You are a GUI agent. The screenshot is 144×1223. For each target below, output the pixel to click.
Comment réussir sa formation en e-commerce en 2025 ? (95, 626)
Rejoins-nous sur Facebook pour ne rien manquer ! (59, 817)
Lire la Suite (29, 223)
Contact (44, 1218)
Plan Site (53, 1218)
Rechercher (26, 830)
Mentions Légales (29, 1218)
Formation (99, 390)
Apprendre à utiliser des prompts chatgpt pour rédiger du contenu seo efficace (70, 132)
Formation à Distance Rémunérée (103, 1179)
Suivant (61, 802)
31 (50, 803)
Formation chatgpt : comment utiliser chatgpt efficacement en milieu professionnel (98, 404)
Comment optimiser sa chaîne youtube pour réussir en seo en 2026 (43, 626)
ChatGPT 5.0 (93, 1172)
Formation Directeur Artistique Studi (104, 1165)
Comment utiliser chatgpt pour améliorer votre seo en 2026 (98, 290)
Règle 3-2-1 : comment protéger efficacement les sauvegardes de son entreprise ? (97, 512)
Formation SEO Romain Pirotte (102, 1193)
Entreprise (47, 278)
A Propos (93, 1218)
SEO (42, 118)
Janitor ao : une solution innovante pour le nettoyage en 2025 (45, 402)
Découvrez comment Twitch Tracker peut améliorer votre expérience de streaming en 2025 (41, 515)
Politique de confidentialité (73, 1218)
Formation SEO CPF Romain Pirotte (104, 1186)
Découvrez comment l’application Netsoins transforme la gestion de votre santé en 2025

....

Problem description:
Switch "Suivant" to "Page suivante" throughout the records above and write them all out again, leaving everything else unchanged.

Written response:
You are a GUI agent. The screenshot is 144×1223. For each target below, output the pixel to click.
Comment réussir sa formation en e-commerce en 2025 ? (95, 626)
Rejoins-nous sur Facebook pour ne rien manquer ! (59, 817)
Lire la Suite (29, 223)
Contact (44, 1218)
Plan Site (53, 1218)
Rechercher (26, 830)
Mentions Légales (29, 1218)
Formation (99, 390)
Apprendre à utiliser des prompts chatgpt pour rédiger du contenu seo efficace (70, 132)
Formation à Distance Rémunérée (103, 1179)
Page suivante (61, 802)
31 (50, 803)
Formation chatgpt : comment utiliser chatgpt efficacement en milieu professionnel (98, 404)
Comment optimiser sa chaîne youtube pour réussir en seo en 2026 (43, 626)
ChatGPT 5.0 (93, 1172)
Formation Directeur Artistique Studi (104, 1165)
Comment utiliser chatgpt pour améliorer votre seo en 2026 (98, 290)
Règle 3-2-1 : comment protéger efficacement les sauvegardes de son entreprise ? (97, 512)
Formation SEO Romain Pirotte (102, 1193)
Entreprise (47, 278)
A Propos (93, 1218)
SEO (42, 118)
Janitor ao : une solution innovante pour le nettoyage en 2025 (45, 402)
Découvrez comment Twitch Tracker peut améliorer votre expérience de streaming en 2025 (41, 515)
Politique de confidentialité (73, 1218)
Formation SEO CPF Romain Pirotte (104, 1186)
Découvrez comment l’application Netsoins transforme la gestion de votre santé en 2025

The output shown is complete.